Copyright and trade marks are closely associated but protect different legal rights. In legal speak, copyright serves to protect original literary and artistic works from unauthorised copying; trade marks seek to guarantee the commercial origin of particular goods and services. This distinguishes those goods and services from their competitors’.  

As far as songs are concerned, copyright may be used to protect the lyrics and melody of the song, together with any original recordings and arrangements of that song. Anyone reproducing those lyrics, melodies, recordings or arrangements, without the consent of the copyright owner, will infringe the copyright. Trade marks, on the other hand, may be used to protect the song title or any particularly memorable lines from the song lyrics; indeed, in some cases, particular note sequences or musical phrases may be protected as trade marks. Anyone using a similar trade mark in the course of trade, in relation to goods such as those for which the trade marks are recognised or registered, will infringe the mark.  

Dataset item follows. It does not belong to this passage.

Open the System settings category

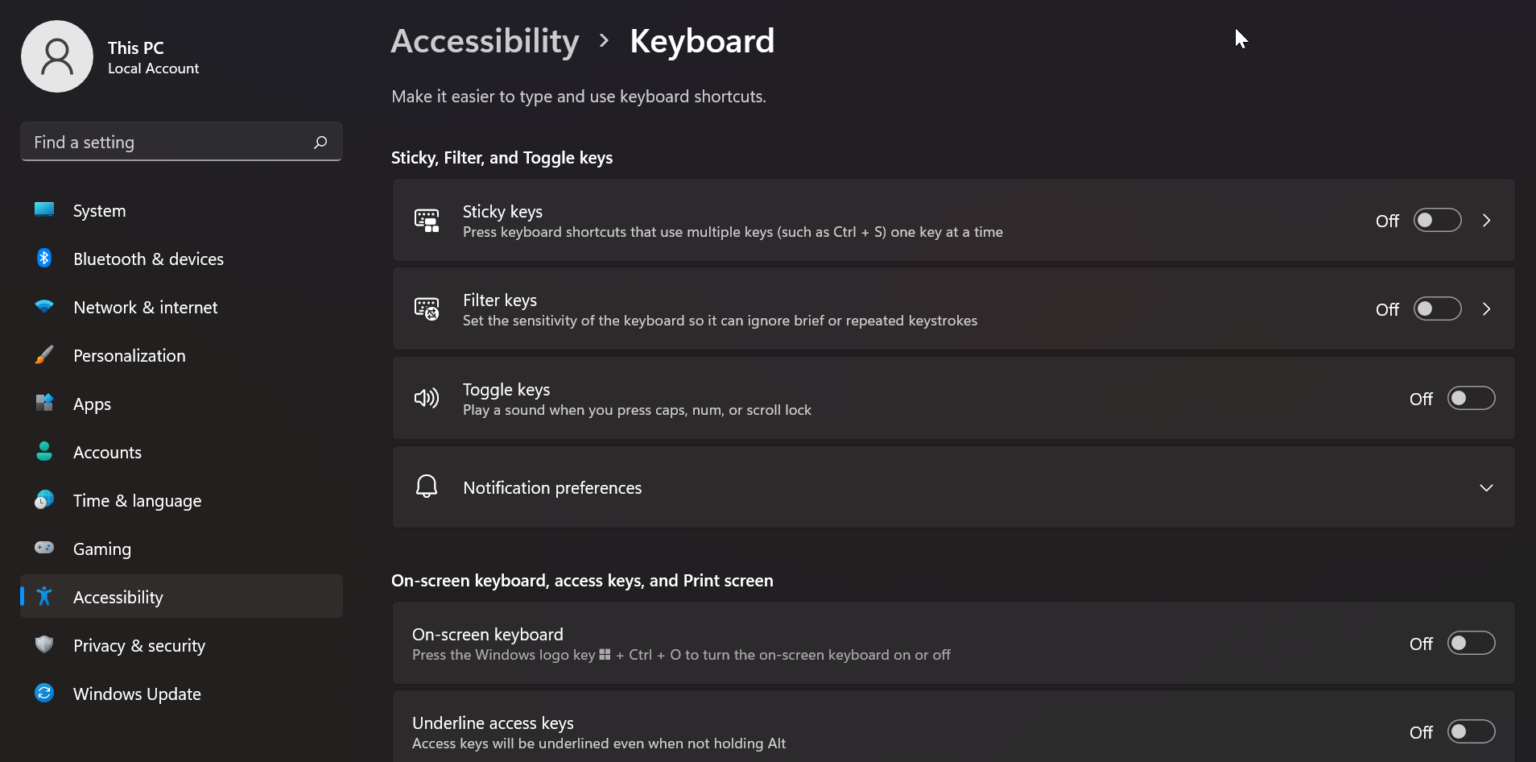click(x=99, y=211)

The authors of “White Christmas” and “Rudolph The Red Nosed Reindeer” died some years ago, but copyright over the songs remains for a period of 70 years following their death – like other property the copyright simply passes under each author’s will to their beneficiaries. In order to reproduce the songs, or distribute recordings of the songs for commercial purposes, without infringing the copyright, licences need to be sought from and royalties need to be paid to the current copyright owners.  

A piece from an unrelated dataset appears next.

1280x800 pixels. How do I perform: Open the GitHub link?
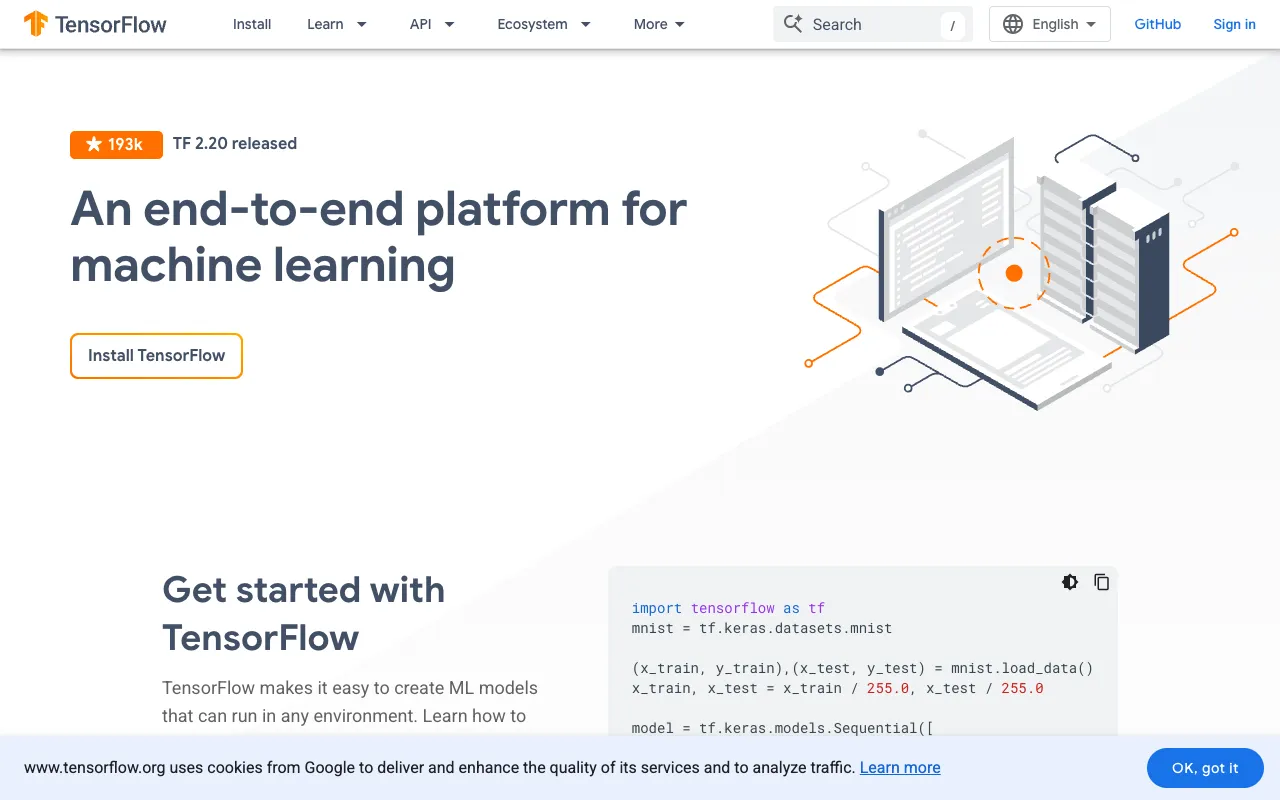[1157, 24]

Equally, the copyright owners of each song have also registered a number of trade marks protecting elements of the songs, covering the types of goods that you would usually associate with Christmas, such as toys, Christmas decorations, clothing and confectionery. For instance, the trade mark “White Christmas” is protected in relation to snow globes, which means that anyone selling those goods under that mark, without the consent of the trade mark owner, will be infringing their IP.  

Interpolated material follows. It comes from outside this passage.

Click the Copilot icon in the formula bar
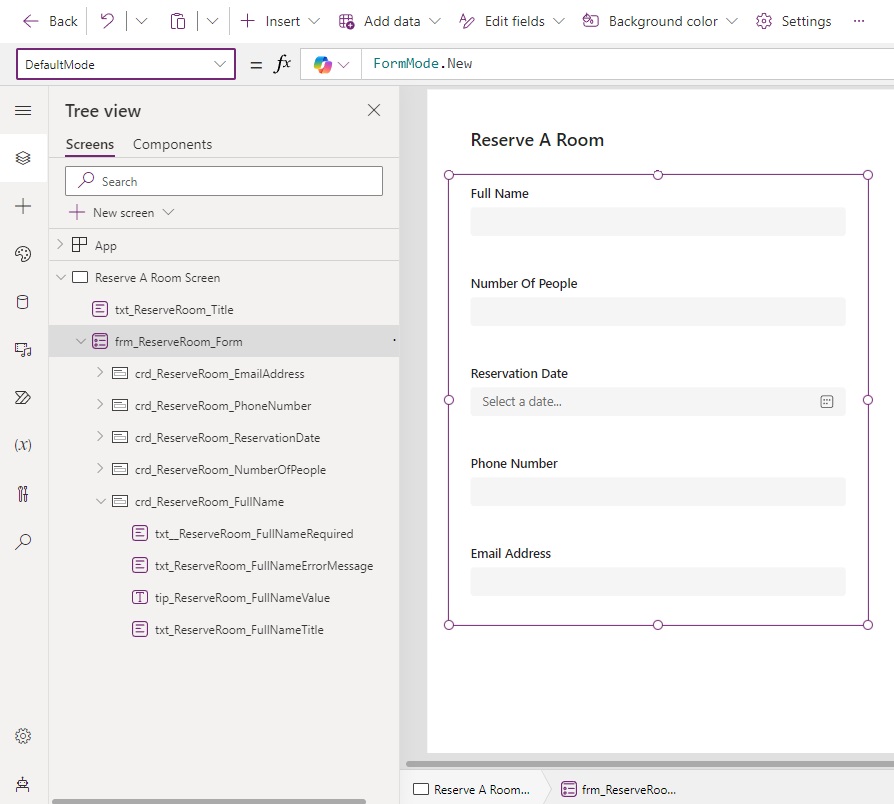This screenshot has height=804, width=894. pyautogui.click(x=322, y=62)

“White Christmas” has also been exploited with the creation of a stage show, capitalising not only on the copyright in the song and its lyrics, but also in the trade marks registered in relation to entertainment services. Now a firm festive favourite, “White Christmas” clearly continues to be a Yuletide money spinner – royalties from this song are in excess of £24 million.

  The IP protection covering these songs results in the owners of those IP rights enjoying substantial income from royalty payments due under the rights. For instance, the rights in “Rudolph The Red-Nosed Reindeer” remain vested in the company set up by Johnny Marks, the author of the song, St. Nicholas Music Inc. This means that substantial sums are still received by the company from commercial exploitation of the song, in fact Christmas songs make up three of the “top ten highest earning songs of all time”. Whilst it may be a cutsey snowman or a suspiciously red-nosed reindeer that capture the hearts of millions, it is not the characters alone that actually make millions.  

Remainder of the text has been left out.